C'est la seule fois où j'ai pleuré. Ruth me gardait lorsque c'est arrivé. Elle a remué ciel et terre pour que je reste chez eux grâce à la ténacité et au professionnalisme de mon oncle Jack, avocat de renom.
Leur détermination a payé. Tous voulaient à tout prix éviter de me perdre. Je n'ai pas mal tourné. Ni réfugiée dans la drogue ni l'alcool. Juste beaucoup travaillé. Et des tatouages.
Oh si ! Ça me revient.
C'était il y a huit ans, on fêtait un événement au bar. Je ne me souviens plus des circonstances. J'ai bu comme un trou ce soir-là. Résultat : j'étais déchirée. Avec une autorité jamais vue, il m'avait installée dans son bureau. j''étais tellement perchée, je lui ai sauté dessus comme une sauvage. Garrett s'était dévoué quand est venu le moment de me ramener après que tout le monde soit parti. Je m'étais agrippée à lui comme à une liane. C'est la seule fois où un homme est rentré chez moi. Malgré ma petite carrure et la sienne imposante, il a eu du mal à se débarrasser de moi une fois couchée.
J'ai honte d'y repenser.
Mal à l'aise le lendemain, il m'a fait taire avant que je ne m'excuse. Nous n'en avons jamais reparlé, il ne m'a jamais jugée et ça ne s'est plus reproduit.
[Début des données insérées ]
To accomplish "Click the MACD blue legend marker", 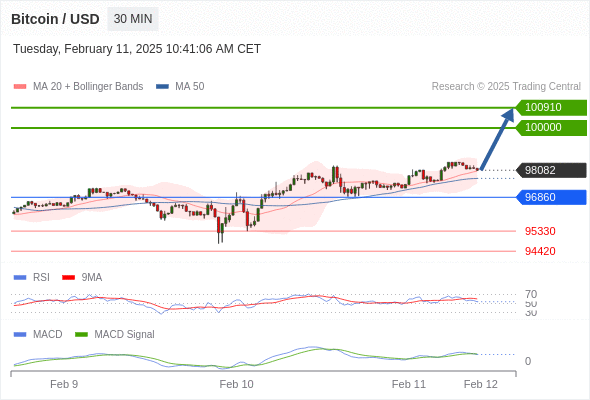I will click(x=20, y=334).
Je me limite à deux verres grand maximum, j'ai retenu la leçon.
— Excuse-moi. Tu me tiendras au courant de ton avancée ?
— Oui je le ferai. Sois tranquille.
Elle me sourit tendrement.
— Bonjour Jesse, prête pour le grand départ ? me demande Karl qui vient de faire son entrée.
— On ne peut plus prête.
— Super, tu vas découvrir de superbes paysages et des gens charmants. Entre autres.
Son expérience parle pour lui. Je me souviens qu'avant le drame, il la faisait régulièrement en moto avec Charlie.
— J'y compte bien.
— Tu manges avec nous ? me demande Ruth les yeux luisants d'espoir.
Je n'en ai pas très envie mais pour la tranquilliser, j'accepte. C'est dur pour elle aussi. Quand j'accepte, elle s'illumine. Je détourne les yeux, la joie ou toute émotion qui s'en rapproche me met mal à l'aise.